Comme son père et son grand-père avant lui, le jeune Rakib voue une indéfectible loyauté au général Purna. Homme à tout faire, gardien, cuisinier, chauffeur, il assiste le vieil homme, revenu habiter sa maison de famille pour briguer les suffrages de ses concitoyens qui le craignent et le vénèrent.
"Le Pion du général" est un film indonésien, le quatrième pays le plus peuplé au monde, le plus grand pays musulman par sa population, mais dont la production cinématographique n’est pas au diapason de sa taille. L’Indonésie, on le sait (ou pas !) a connu pendant la Guerre froide trente années de pouvoir autoritaire sinon de dictature, pour se démocratiser tardivement à la fin des années 90. Elle porte encore les stigmates de ces temps troublés comme l’ont montré les deux documentaires époustouflants de Joshua Oppenheimer sur les massacres de 1966 : "The Act of Killing" et "The Look of Silence".
Makbul Mubarak, dont la famille servit sous le régime de Suharto, interroge la figure de l’autorité et les limites de la loyauté. Le titre original du film, "Autobiography", souligne cette inspiration personnelle. La traduction française n’en est pas moins habile, qui fait référence au goût du héros pour les échecs.

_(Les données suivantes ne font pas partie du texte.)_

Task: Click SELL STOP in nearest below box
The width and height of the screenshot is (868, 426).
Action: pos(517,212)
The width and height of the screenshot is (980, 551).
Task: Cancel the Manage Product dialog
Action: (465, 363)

Pour le jeune Rabik, le général Purna est tour à tour un mentor, un père de substitution et un ogre dont il doit à tout prix, sauf à y perdre son âme, échapper à l’emprise carnassière. Mais, comme d’ailleurs un autre film diffusé en France l’an passé, "Une femme indonésienne", "Le Pion du général" souffre d’une mise en scène trop taiseuse et empesée, qui étire le scénario sur près de deux heures sans qu’on comprenne le retournement de son héros, qui passe de la soumission la plus totale à l’insubordination.